Kimberly Londer BS Interview

KIMBERLY LONDER BS

from the University of Maryland, Baltimore

Kimberly Londer BS works at the BioMET Center, in the University of Maryland. She is multi-focal and works with the orthopedic department and as a cardiac research assistant. She is using ecgTUNNEL to capture ECG on young mice, without anesthesia.

We are pleased to share an interview with Kimberly, who kindly shared her thoughts about her research with us.

INTERVIEW:

Q: What interests you the most about your research ?

A: I am very interested in how daily aspects of life, i.e. diet, sleep, and exercise affect the heart and implications of heart disease with age. I was drawn to this type of research from an artistic background. I enjoy creating/designing models and some of the newest heart treatments include 3D printed clamps and valves that assist with atrial and/or ventricular function.

Q: What does the general landscape of this research area currently look like ?

A: Much of the research involved in heart disease is focused on the role of calcium movement in and out of cells and how mitochondrial changes, whether genetic/congenital, or as a result of injury, can alter heart function.

Q: What are the real-world implications of your research?

A: The use of emka’s non-invasive ecgTUNNEL allows me to phenotype animals for various heart conditions. With this information, the BioMET research team is developing treatment options for a double transgenic mouse model with atrial fibrillation (AF). It is hoped that these treatments could be developed further for use in human patients suffering from AF.

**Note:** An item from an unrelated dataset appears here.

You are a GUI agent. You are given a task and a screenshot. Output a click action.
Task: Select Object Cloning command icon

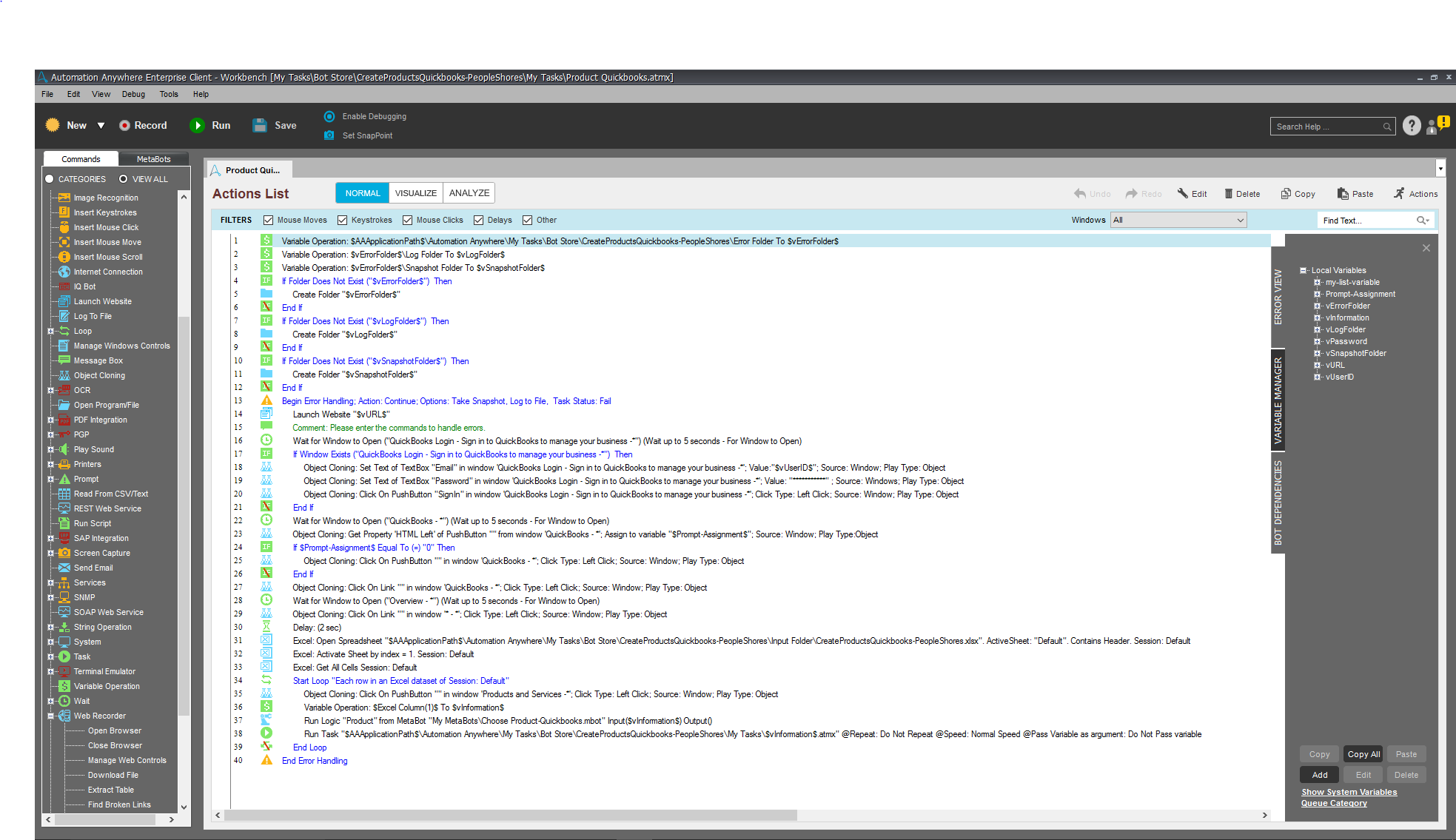[64, 375]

Q: How long have you been an emka TECHNOLOGIES user?

A: About 6 months.

Q: How has using ecgTUNNEL helped with improving the translatability and reproducibility of your research?

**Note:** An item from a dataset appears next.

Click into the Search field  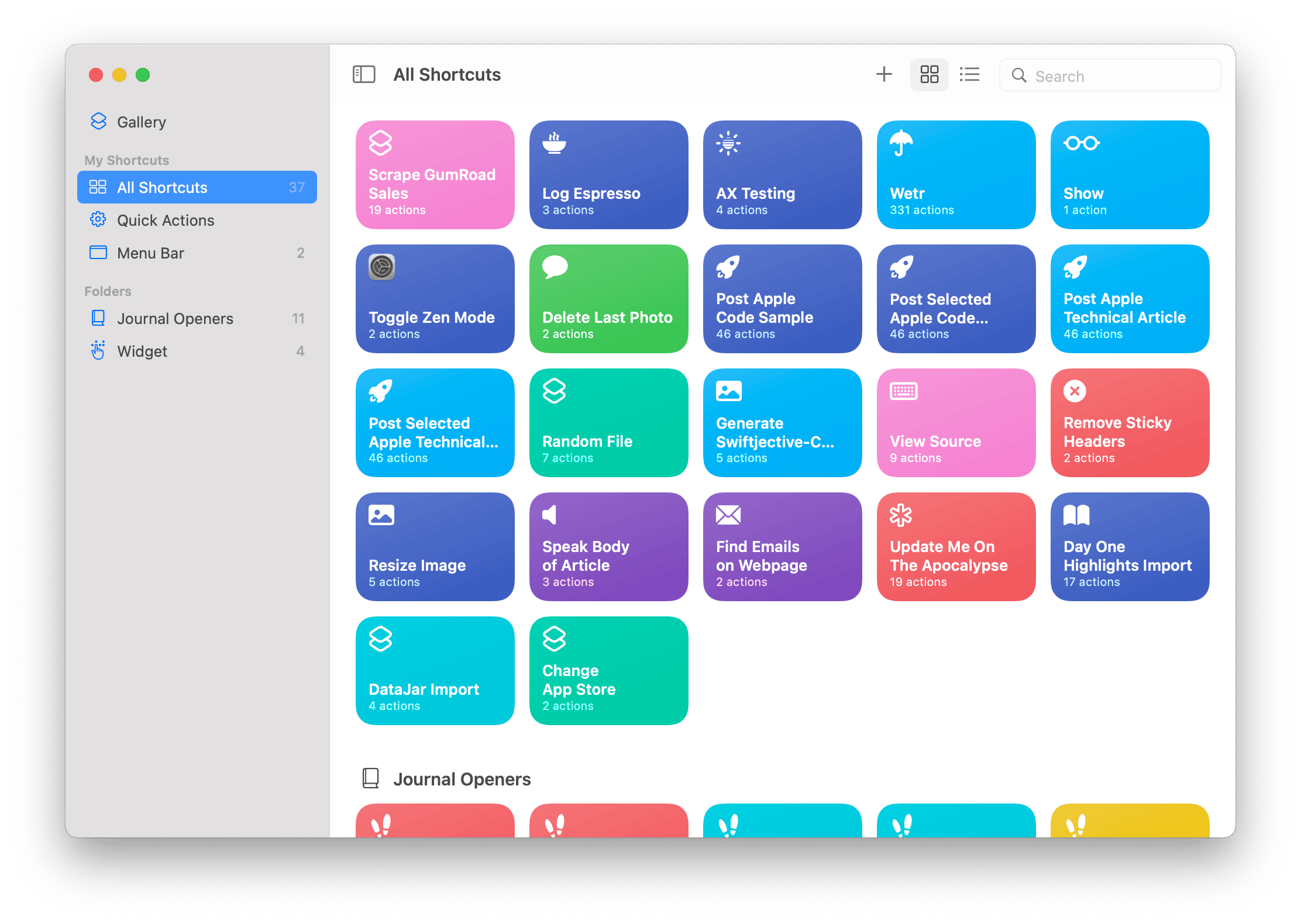[1111, 75]
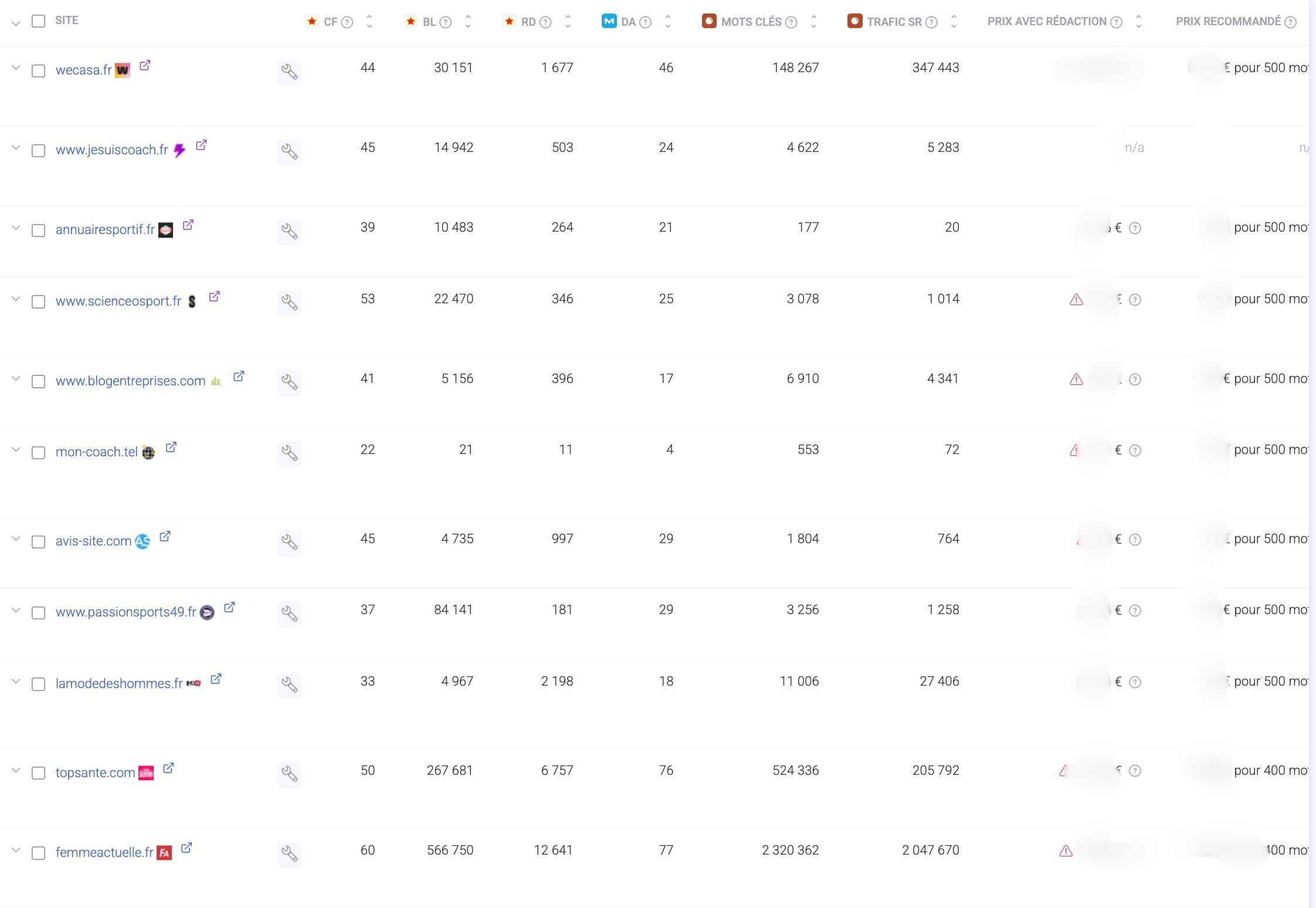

A: Using ecgTUNNEL has been more-so groundbreaking rather than “improving” as there is few systems, publications, or data that exists on small animal ECG without the use of anesthesia or telemetry. The data captured from the ECG is easily reproducible with an appropriate acclimation period within the ecgTUNNEL prior to recording. The recordings are very clean with minimal smoothing and filtering.

Q: What were some insights that emka equipment has helped you obtain?

A: emka equipment has helped our research lab compile data of heart rates, R-R rates, QT lengths, and more in animals that are unanesthetized and without telemetry implants. This feature of emka’s equipment eliminates issues associated with other methods like lowered heart rate and increased stress.

Q: What other measurements are taken alongside ECG, and why?

A: Outside of using ECG parameters, heart tissue is analyzed for hypertrophy, fibrosis, mitochondrial function and calcium levels. Some of the mice are also put on an echocardiogram. These studies are performed to further the understanding of the mechanisms that perpetuate AF.

Q: What features of the equipment or software do you find most useful?

A: Being able to have a library of waves which you can label yourself is very helpful. It allows me to scan an entire recording for AF, ventricular disorders and other arrhythmias of interest within seconds. The different options for smoothing and wave detection are great. I enjoy being able to compare the raw data to the filtered data within the same window on the ecgAUTO program.

Q: What was the reasoning behind selecting your animal model?

A: We use a model of mouse that, with appropriate breeding scheme, is born with AF with symptoms manifesting as early as 2 months old. We are using this model in a series of AF experiments.

Q: What advice do you have for someone starting out in this research area?

A: Due to the limited research involving the true shape of the mouse ECG, I would recommend additional research outside of a regular ECG course. Mouse heart waves are different than humans due to the increased heart rate which results in the lack of a plateau phase and a “J” wave at the end of the QRS complex. This difference must be accounted for when comparing research data of mice to that of clinical data from human patients.

Q: What’s next for your lab and your research?

A: I will continue to use the ECG to positively phenotype the mice for AF and other arrhythmias. Within the next months, we plan to administer different drugs in hopes of reducing or eliminating the burden of AF in the mice.

Q: Any specific recommendations, to finish with?
A: When putting animal in, it’s easiest to have head restraint as far back as possible. put animal in and immediately tighten side knob so that tunnel cannot move (Mice are strong enough to push top tunnel off if not done immediately) THEN, adjust head and rear restraints to desired location. Some of my calmer mice don’t even get restrained anymore, they just walk right in, and take a nap. I do always adjust rear restraint so they cannot back out but I often do not have to use head restraint. I would also recommend to:

. Put animal in ecgTUNNEL and let sit for a few moments once or twice before actual recording begins. (2-5 min/day, a day or so prior to recording).
. Record in a dim/dark room with limited noise or cover tunnel.
. Use electrode gel, readings come out much clearer than without.
. Watch for moving hands and feet! Often times, the mice push their back legs out of the whole where their tail is supposed to come. Give them a little tickle with a pen tip to get them to readjust their footing.
. Keep cages of mice away from those on tunnel. Sounds and smells of cage mates are distracting!